■ **Records for the exercise**
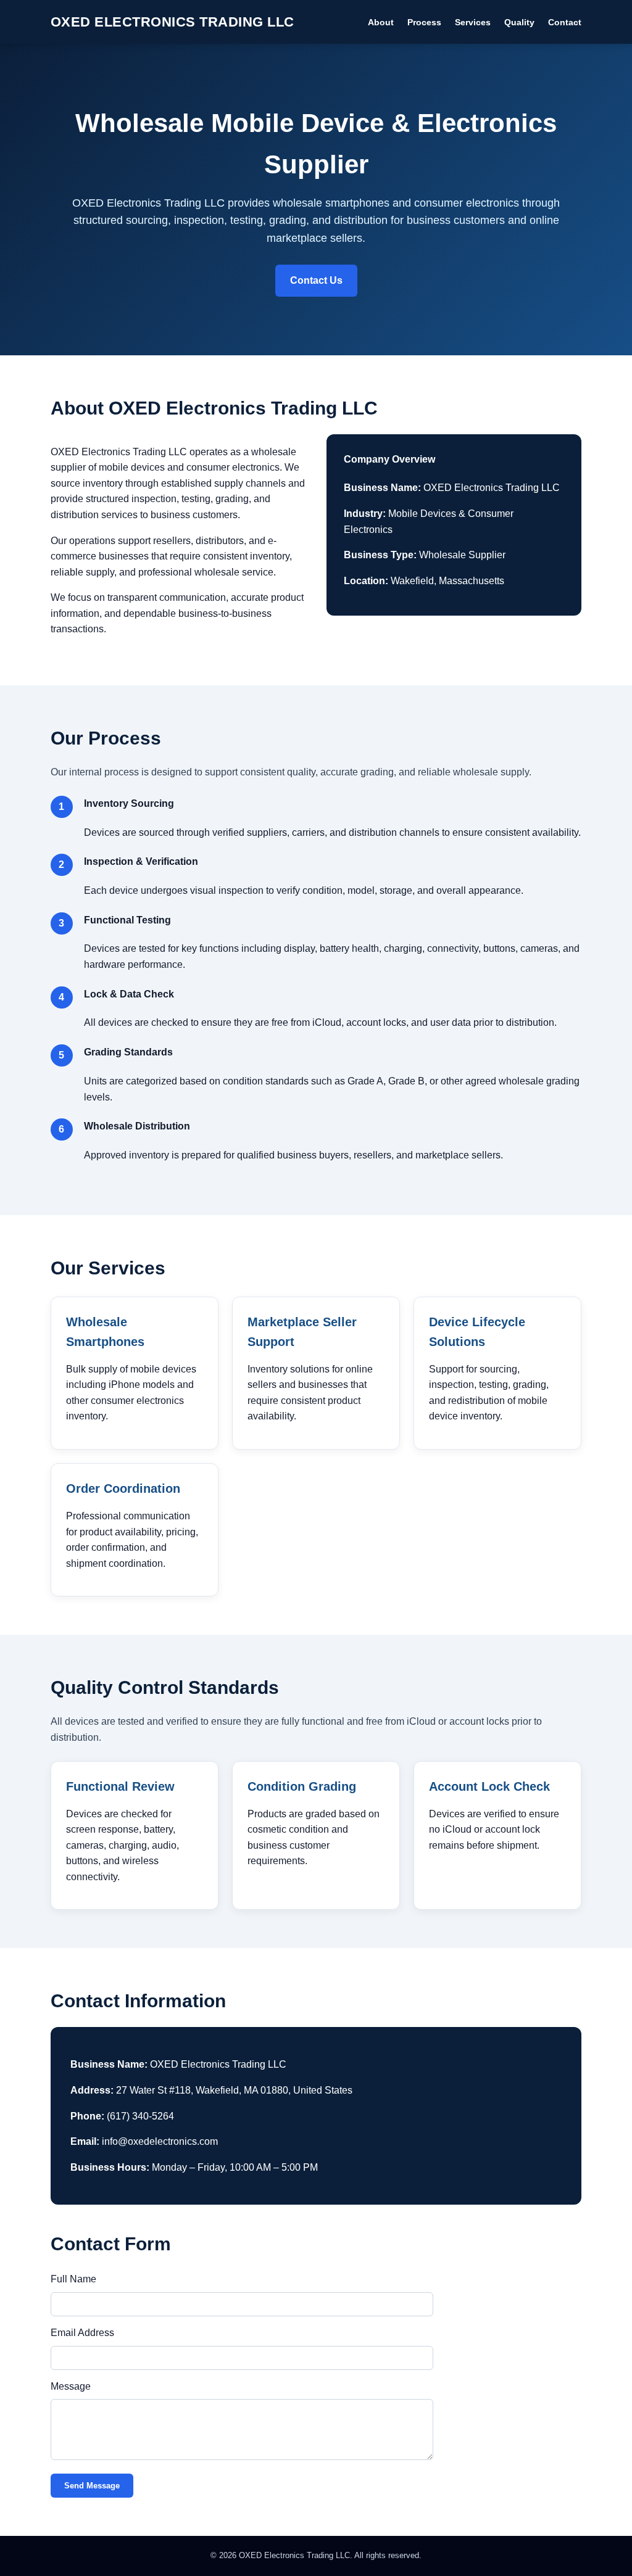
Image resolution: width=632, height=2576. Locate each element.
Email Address (82, 2332)
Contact (564, 22)
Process (424, 22)
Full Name (73, 2279)
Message (71, 2386)
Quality (519, 22)
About (381, 22)
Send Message (92, 2485)
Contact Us (316, 280)
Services (473, 22)
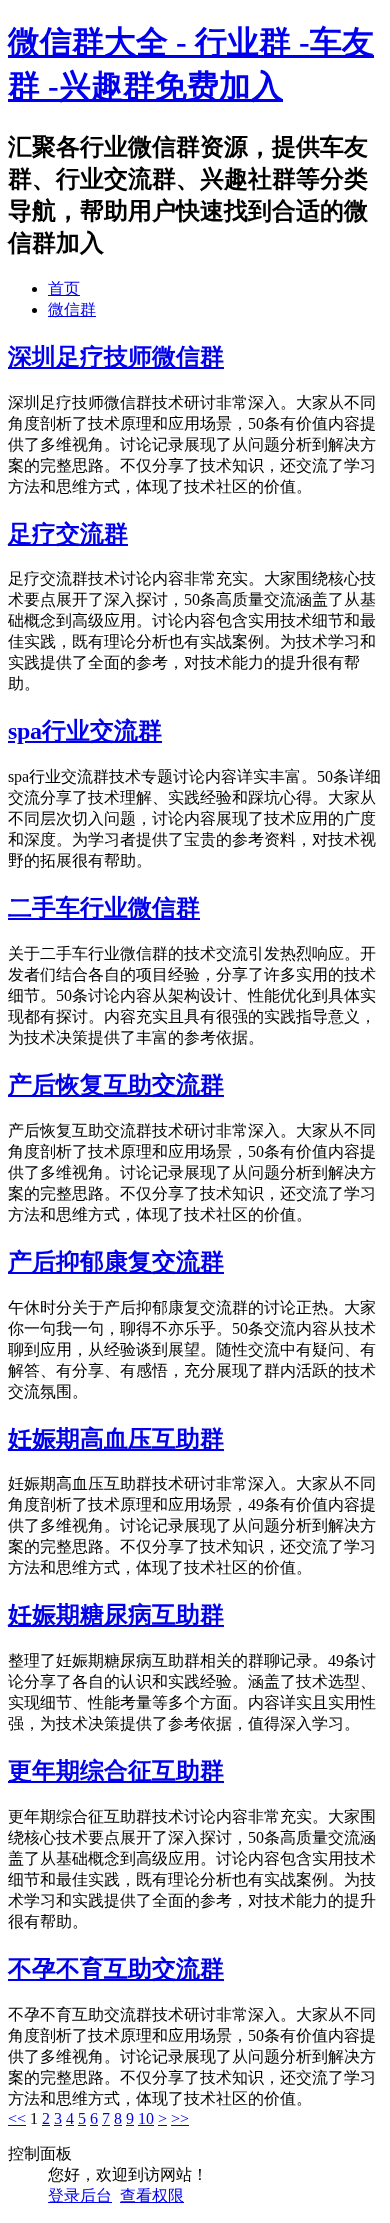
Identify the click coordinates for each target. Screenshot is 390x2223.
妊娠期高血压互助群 (116, 1439)
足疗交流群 (68, 534)
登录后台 (80, 2195)
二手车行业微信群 (104, 908)
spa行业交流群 (85, 731)
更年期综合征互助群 (116, 1771)
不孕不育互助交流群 (116, 1969)
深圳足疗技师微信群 (116, 357)
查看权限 (152, 2195)
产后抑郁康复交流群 (116, 1262)
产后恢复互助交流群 (116, 1085)
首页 (64, 288)
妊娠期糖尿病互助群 (116, 1615)
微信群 (72, 309)
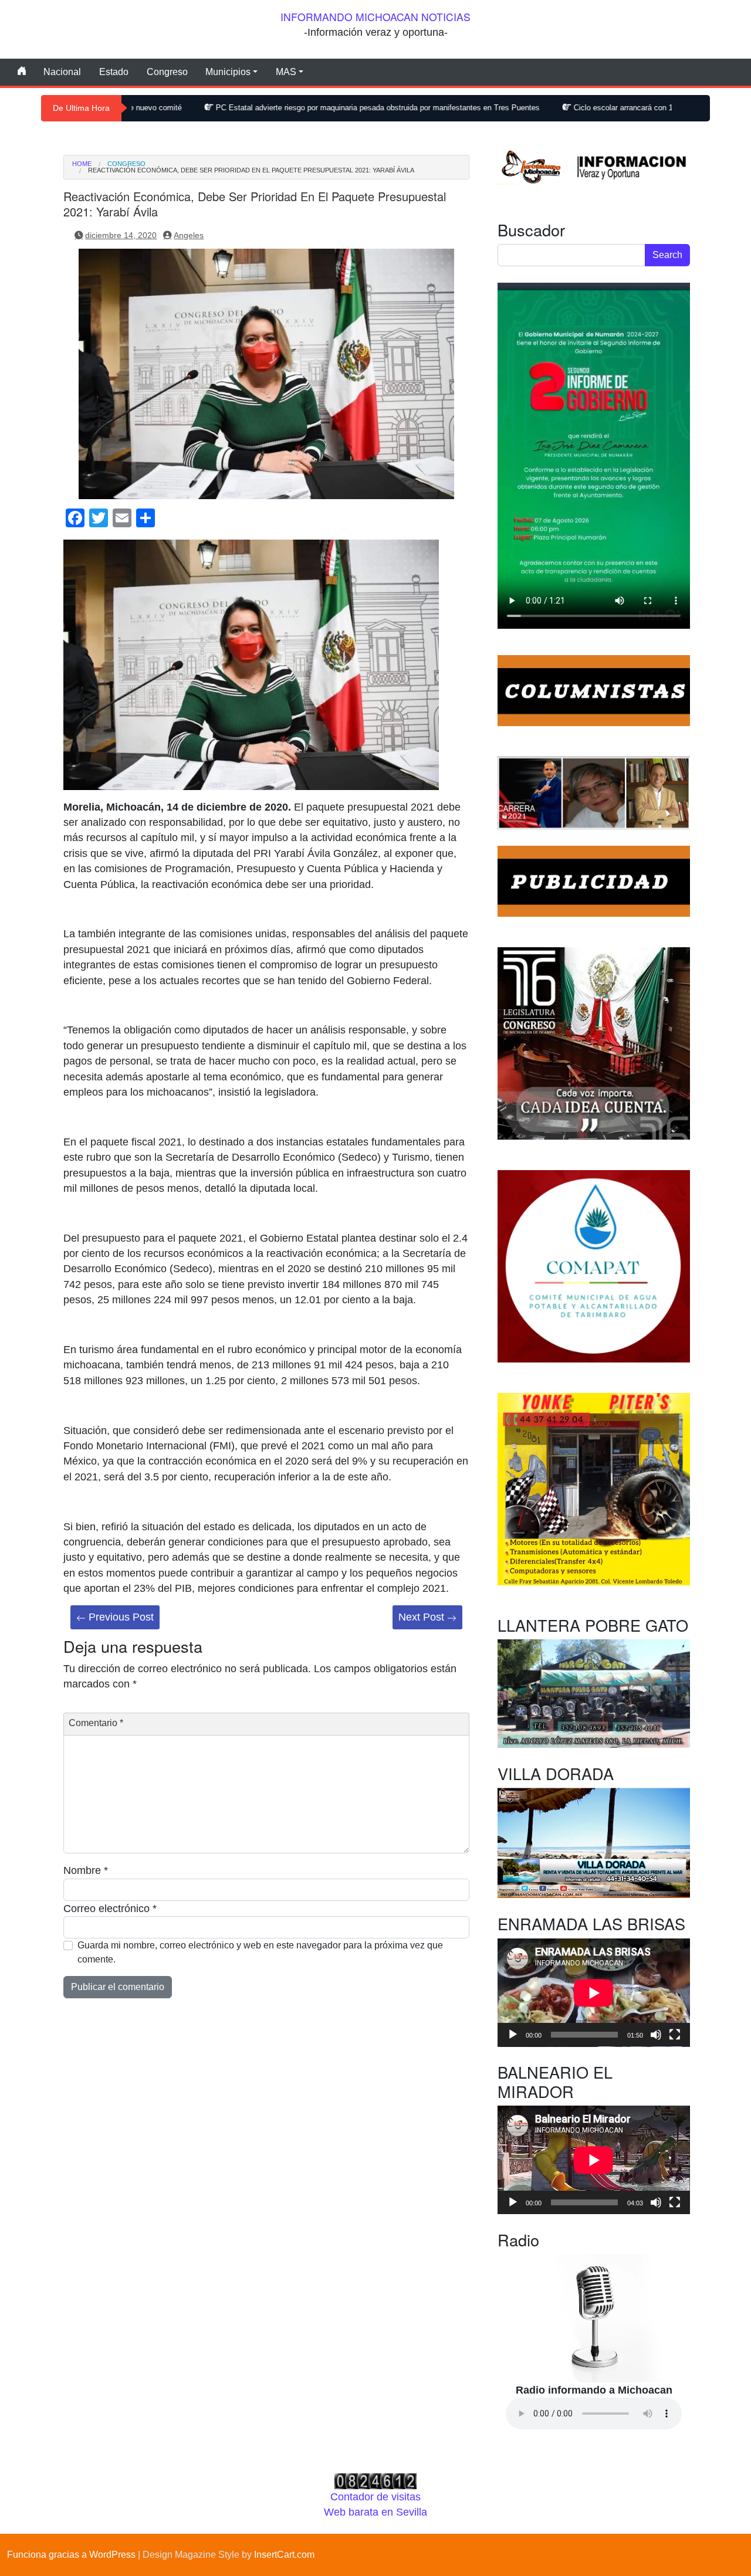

■ **Your objective**
Starting at the line that contains "Message (71, 2386)", extract each line through the last line of the material exactly as written, and include no pictures.

■ **Task result**
Message (71, 2386)
Quality (519, 22)
About (381, 22)
Send Message (92, 2485)
Contact Us (316, 280)
Services (473, 22)
Identify the click coordinates for each target. Screenshot is 390x2223.
妊娠期高血压互助群 (116, 1439)
足疗交流群 (68, 534)
登录后台 (80, 2195)
二手车行业微信群 (104, 908)
spa行业交流群 (85, 731)
更年期综合征互助群 (116, 1771)
不孕不育互助交流群 (116, 1969)
深圳足疗技师微信群 (116, 357)
查看权限 (152, 2195)
产后抑郁康复交流群 (116, 1262)
产后恢复互助交流群 (116, 1085)
首页 (64, 288)
妊娠期糖尿病互助群 (116, 1615)
微信群 (72, 309)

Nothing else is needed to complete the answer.